X11: Four different keyboard input focus modes, where two would suffice.
Wayland: Only one input focus mode, where two would suffice.
Why YOU should write a Wayland compositor
I don't really know how to do that
Hahaha I also dont think we need more of them. But improving the already existing ones for sure is good!
We DEFINITELY need more of them. There's Hyprland, Qtile, River, DWL and Sway on the tiling side. There is no real alternative to BSPWM (though river uses a similar config style) or to HerbsluftWM (though I don't know anyone that uses it, but still), or an alternative to AwesomeWM, or XMonad (though the XMonad devs are willing to pay someone to work on porting XMonad to Wayland)
There's also Strata, Niri, and to some extent Cosmic. My problem has been that they tend to be very opinionated and limited in the customization of the layouts. Having used XMonad for a long time, I may be a bit spoiled in that regard...
I do think there's a middle ground for configuration without requiring programming skills, which can be off-putting for many users. After all, most layouts are just a combination of rows and columns. 😛
River is great for layouts. My main issue is that some of ghese projects need furthed stability and others are still adding features, changing and breaking configs, which could make for a painful experience because of version mismatch between distros, for people like me, who constantly hop between a few distros and can't settle on either of them because none are perfect.
Yeah, lack of XWayland support has been an issue for me. Versioning the config API is something I've been considering, or at least ensuring backwards compatibility.
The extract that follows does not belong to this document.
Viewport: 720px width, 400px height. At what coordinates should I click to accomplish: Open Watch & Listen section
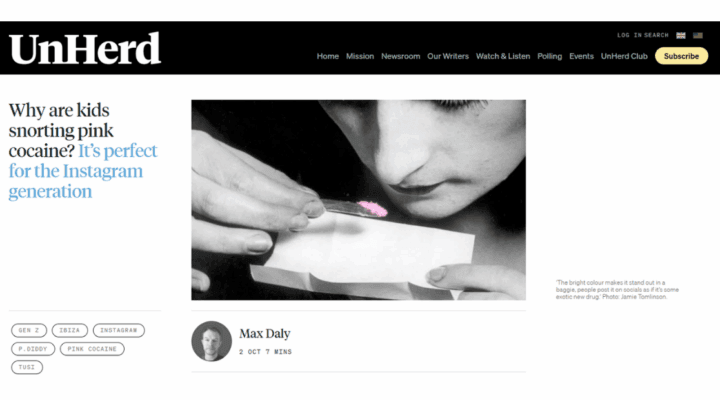click(x=503, y=56)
I'd be interested in other ideas or pain points you've experienced. Not to suggest I'll ever have something production-grade, but my hope is to get to a point that I have a working daily driver and potentially share it with others.
I don't really know how to do that
Hope it helps!
I actually started working on one a few weeks ago. It's amazing how easy it was to get the basics working. Still a long way to go, but it's a fun project in the meantime and hopefully can result in something that supports my desired flow.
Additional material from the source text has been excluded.